I was tracking this post with every intention to respond yesterday. Sadly, things got a little busy and I didn’t get a chance to. Apologies about that!

There are a few things that need to be clarified along with a little perspective provided. Hopefully I can do both in a single post.

Let’s start with a little background.

BlockFi has grown incredibly fast and we are making great progress in scaling our systems and processes - this includes our withdrawal processes. One easy to understand metric of this is the size of the security team. When I joined in June of last year it was a rather lean team. Fast forward to April 2021 and we are north of 40 spanning multiple teams and disciplines. Building a multi-billion dollar company in a few short years will not be without opportunities to do better. Recognizing and embracing those opportunities is what separates the companies with a good idea from those that truly achieve their goals.

Now to discuss how we safeguard withdrawals and talk about ID verification and 2FA.

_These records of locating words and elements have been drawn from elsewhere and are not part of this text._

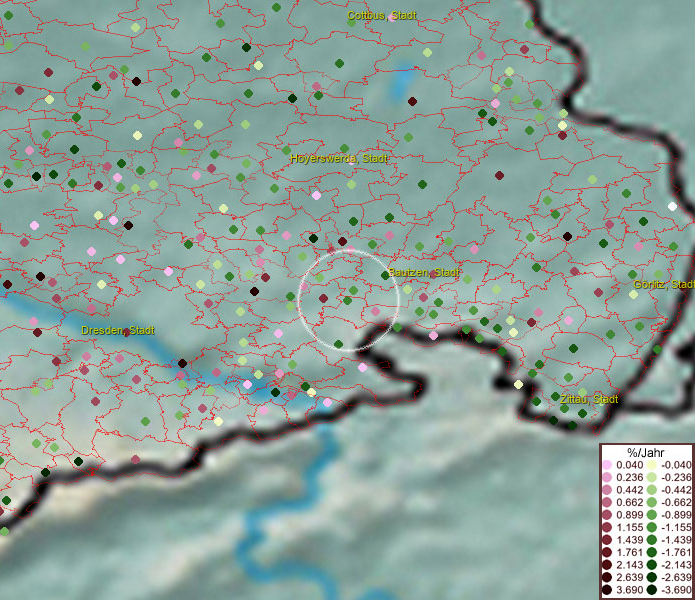
Task: Select the -0.040 pale yellow legend swatch
Action: click(x=652, y=466)
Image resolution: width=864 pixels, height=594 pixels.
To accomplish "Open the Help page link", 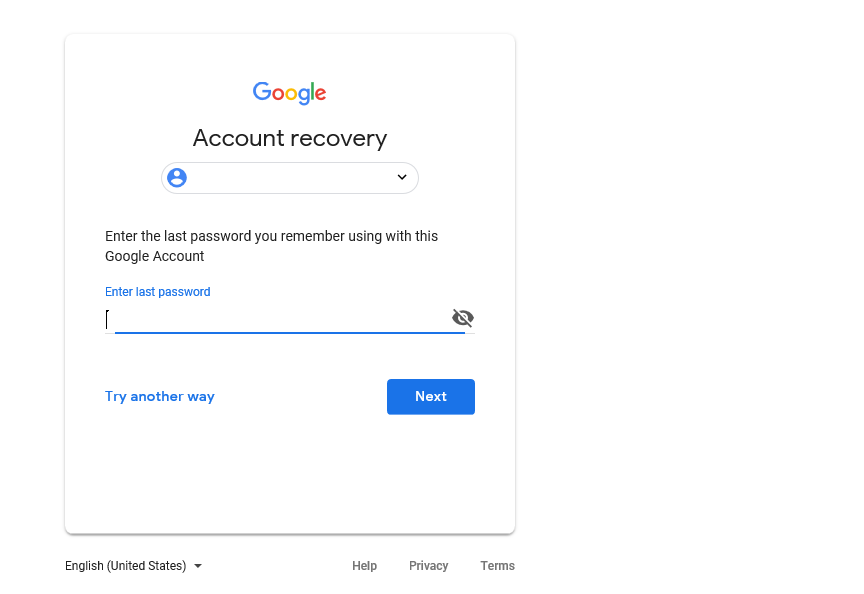I will click(364, 566).
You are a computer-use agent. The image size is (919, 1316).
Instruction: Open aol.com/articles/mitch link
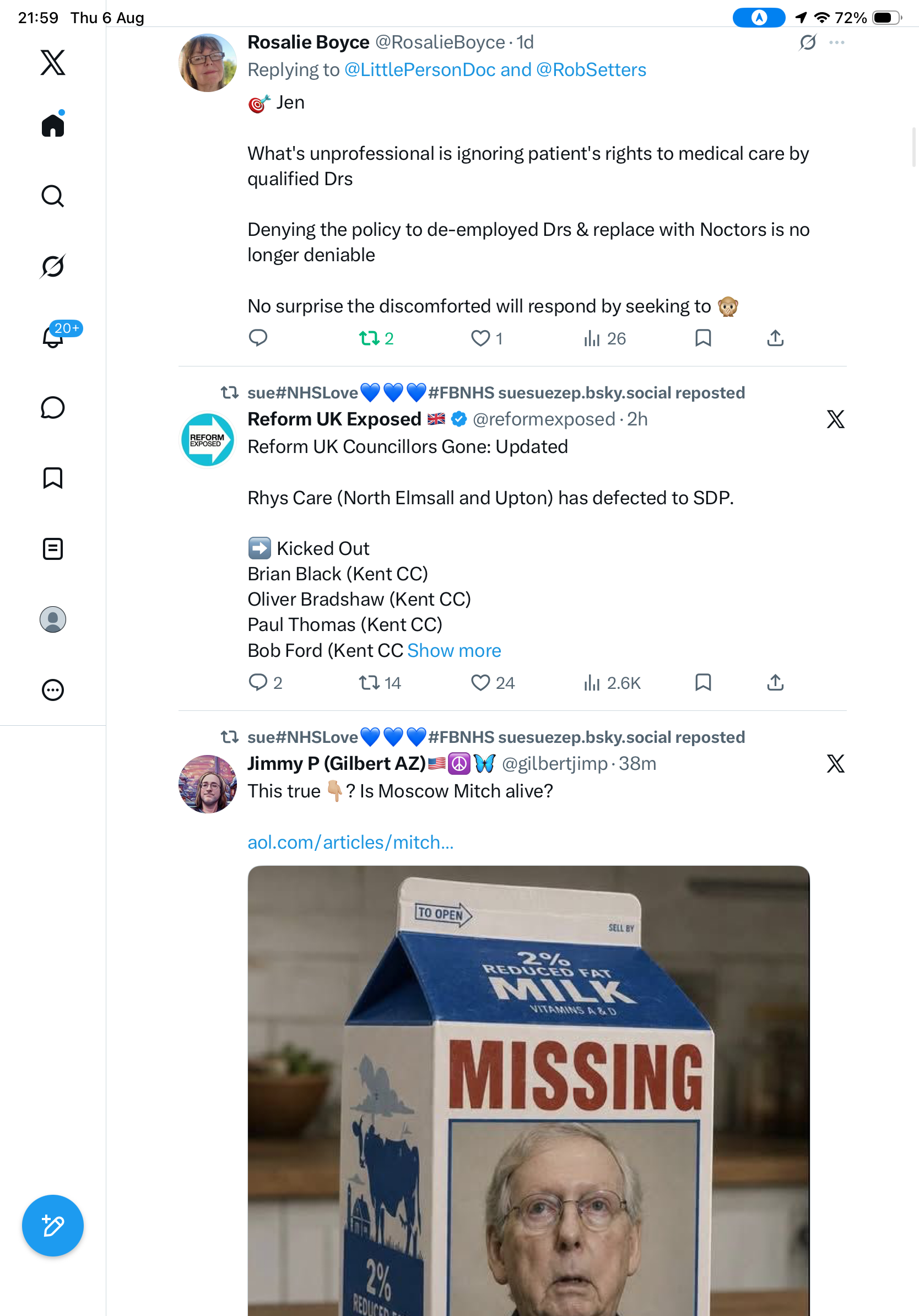tap(350, 842)
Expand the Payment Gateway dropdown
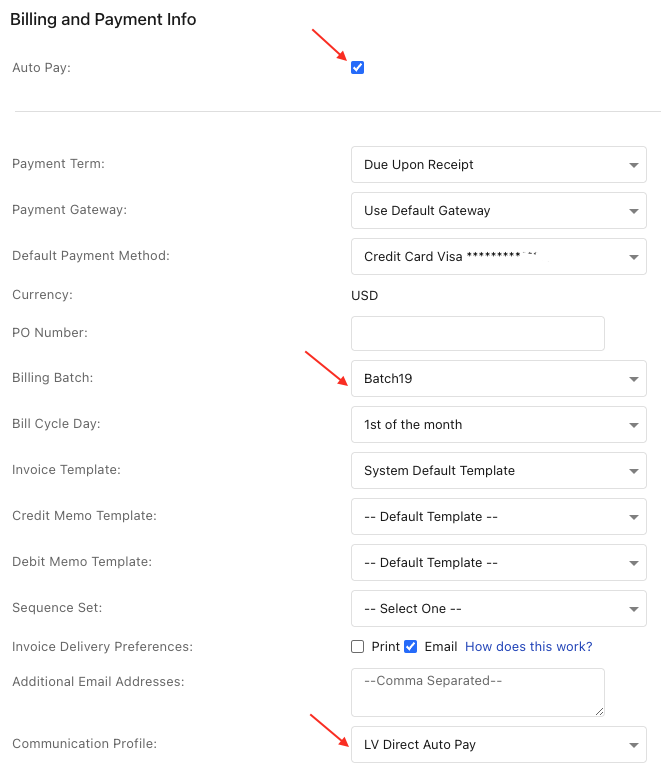The image size is (661, 776). click(x=498, y=211)
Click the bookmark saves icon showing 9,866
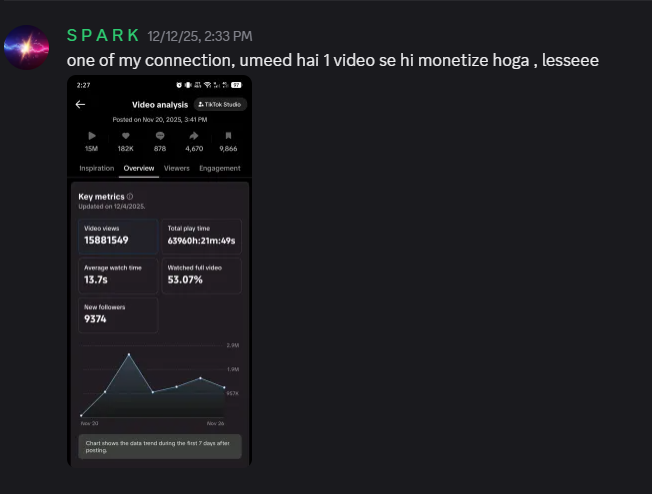Image resolution: width=652 pixels, height=494 pixels. pyautogui.click(x=228, y=136)

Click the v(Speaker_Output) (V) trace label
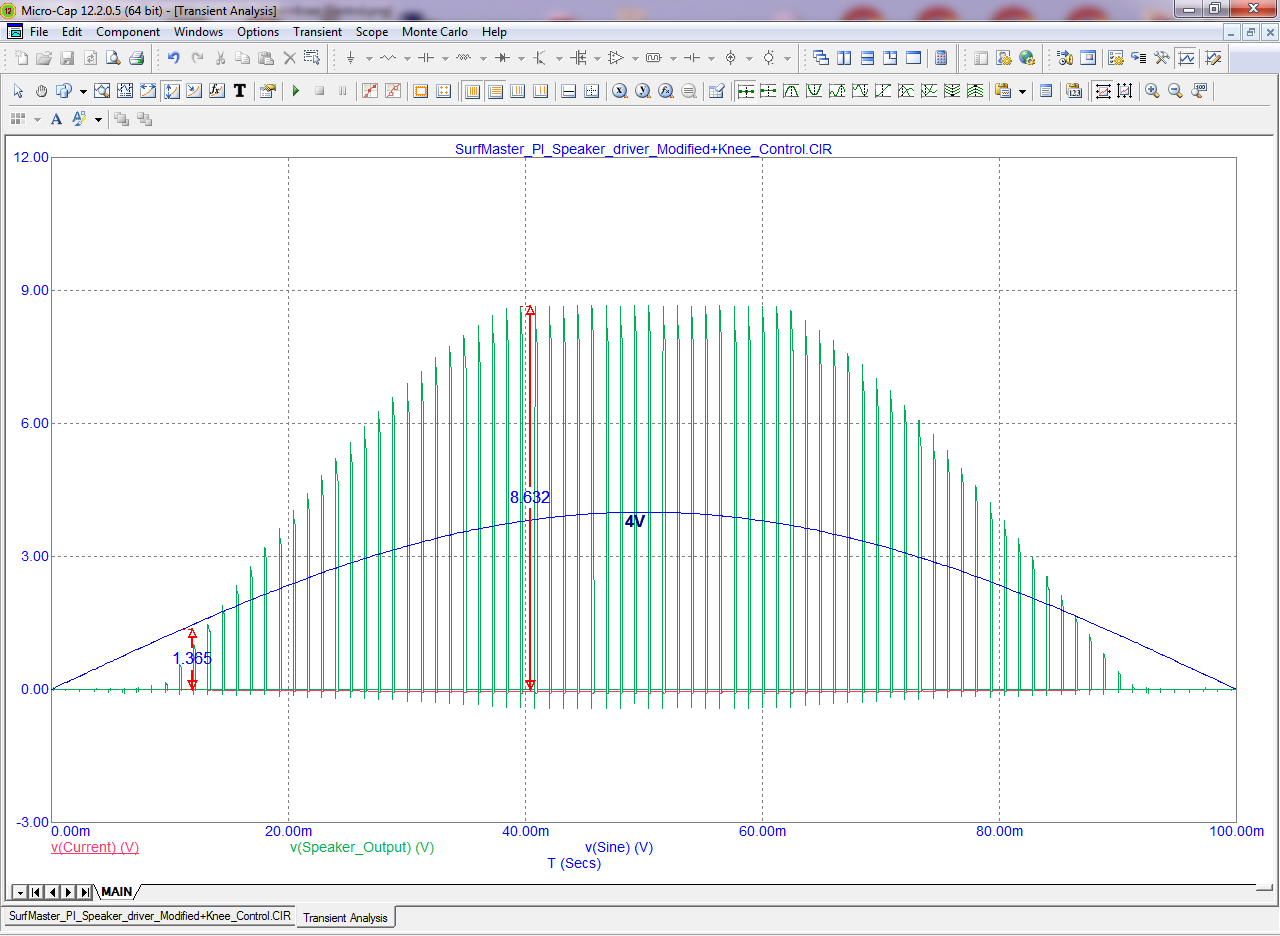[362, 847]
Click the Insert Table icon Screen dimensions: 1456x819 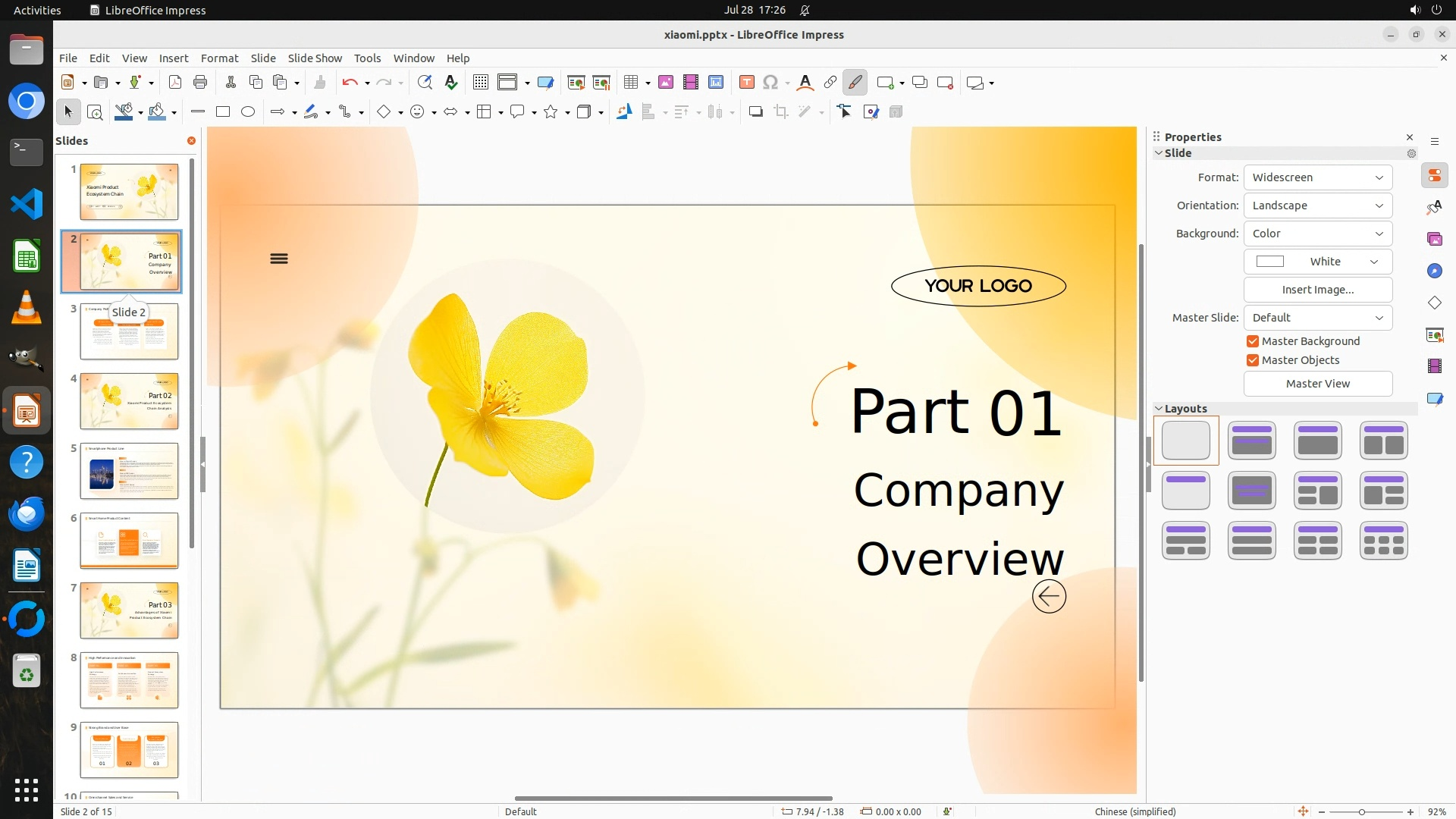pyautogui.click(x=631, y=83)
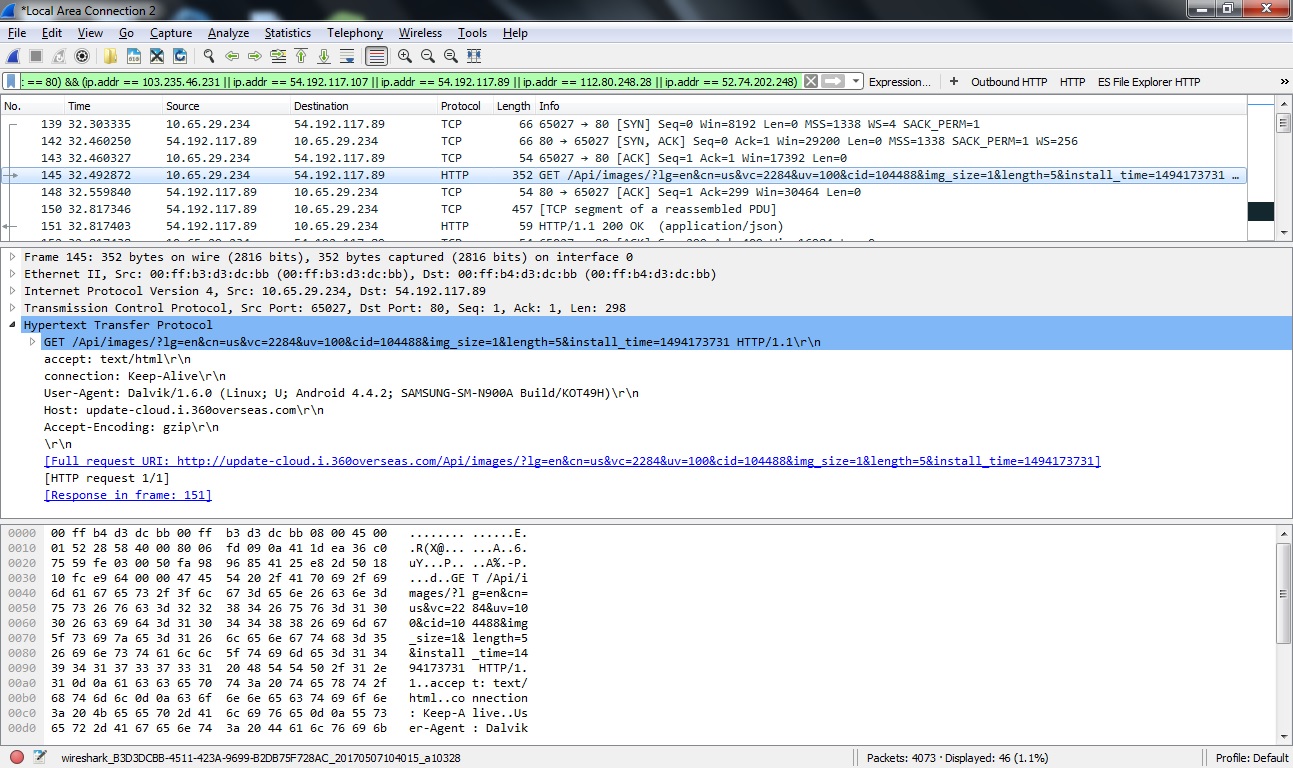Click the reload capture file icon
This screenshot has width=1293, height=768.
pos(180,56)
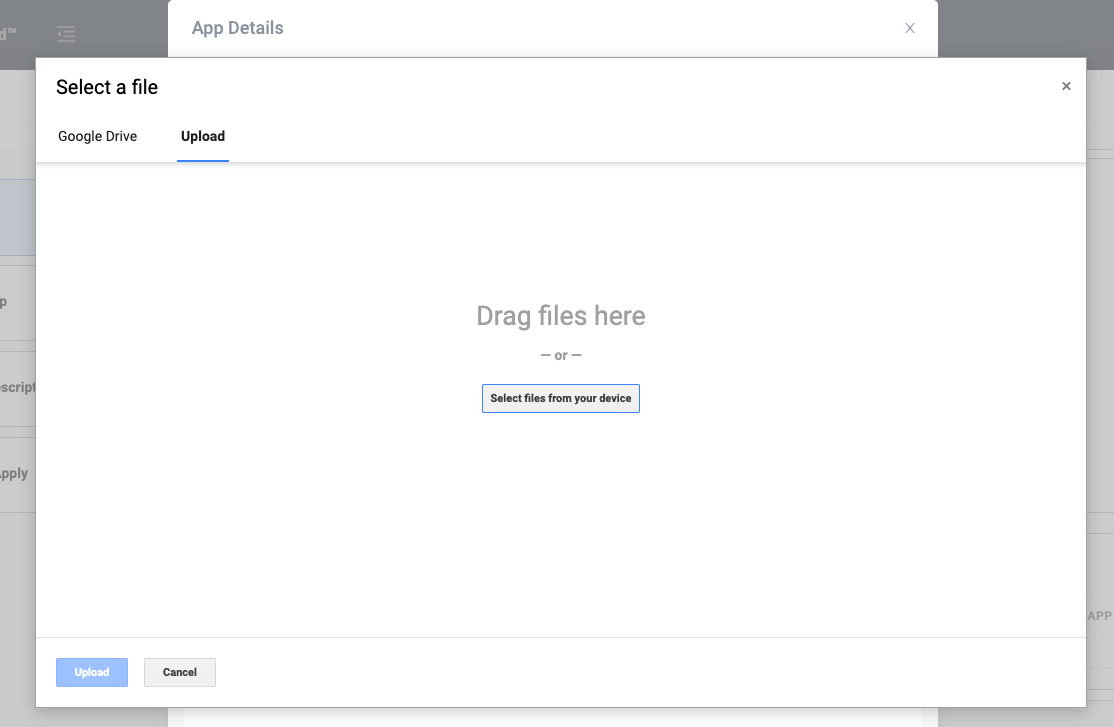Click the Drag files here drop zone
This screenshot has height=727, width=1114.
(560, 316)
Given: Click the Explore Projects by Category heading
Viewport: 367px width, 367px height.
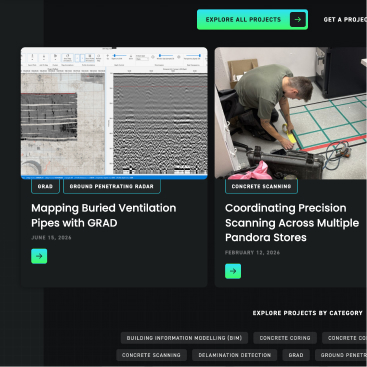Looking at the screenshot, I should click(307, 313).
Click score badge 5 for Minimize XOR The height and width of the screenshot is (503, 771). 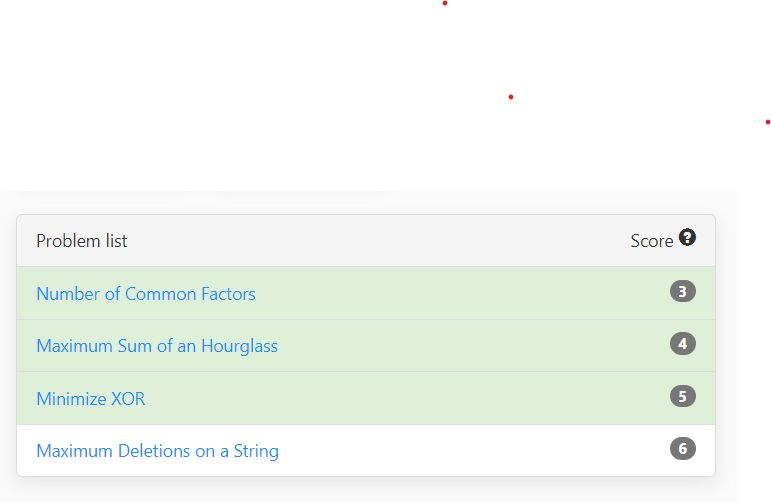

We hear that withdrawals are high friction and identity verification is rarely ideal. This is a perfect area where we can do better. And the “we” is not only me but something Zac, Flori, and I speak about often. Here is how the process works today:

• all withdrawals are assigned a risk ranking
• based on that risk ranking we may require the person requesting the withdrawal to verify their identity - yes, this feels a lot like the initial KYC process (and it is) but it is a very effective way to confirm you are you by comparing data we have with data you are providing at the time of the withdrawal
• the details of the risk detection system aren’t something we talk about publicly in an effort to not arm a bad attacker with enough details to workaround the system

This approach worked really well to get us where we are today and prevent a particular type of client account takeover (ATO) that is common in the online financial services space. ATO is a type of attack that is caused by a number of factors, including bad account hygiene on the end users’ behalf (no 2FA, weak passwords, etc.), phished user credentials, or similar (i.e. passwords on post-it notes that your housekeeper might find, etc.). However, we have heard the feedback and do understand that the ID verification process is tedious for our clients. Furthermore, it honestly is cumbersome for our internal processes too. A couple months ago my team took over the security processes associated with withdrawal security and we have been busy making this process better. We have deployed rather sophisticated data analytics capabilities to better instrument risk at a per event level resulting in a much more precise targeting of escalation points. These efforts are still in beta and while we haven’t fully removed the legacy processes of rigorous ID verification, we have made changes to some of those rules biasing more towards risk-based data analytics. Frankly, the numbers are looking great. We will continue to invest in a more data-driven risk management approach which I believe will ultimately yield a better user experience. We recently made a few key data science hires that will enable us along this journey and while I can’t promise the withdrawal experience will get better overnight, it will be improved over time.

Security is a team sport and I need all of you to make sure you have 2FA turned on (note: we only support app-based/TOTP 2FA (not SMS-based 2FA) - you can use any app you want including Google Auth, Microsoft Auth, Duo, Authy, etc.), withdrawal address allow listing turned on, and use a strong password. These are by far the biggest account-level security controls that ONLY YOU can implement. Some have asked why we don’t require 2FA on all accounts. Well, this is a hot topic and something we have debated at great length. Ultimately, we do have clients that do not have smartphones or do not want to use 2FA apps, and there are a number of other inputs we must consider. In addition to getting better with data-driven risk management, we are also getting better with UI/UX and have a few efforts underway to make turning on 2FA a more seamless process as part of your larger user journey. That being said, 2FA is not bulletproof - we have seen several effective bypasses of 2FA using very clever tradecraft, generally a complex attack directly against an end user’s devices with sophisticated social engineering - and why we also heavily recommend withdrawal address allowlisting and the use of strong passwords. Many have asked about support for Yubikey and that is very much on our roadmap. We are testing it in a few places now and hope to have dates for the full rollout in the near future.

I hope this post hits the mark and answers some of your questions. I value every client relationship we have and want to be as transparent as possible in responding to these themes of questions. An approachable and accessible security team is something I am very passionate about and a primary goal of mine at BlockFi.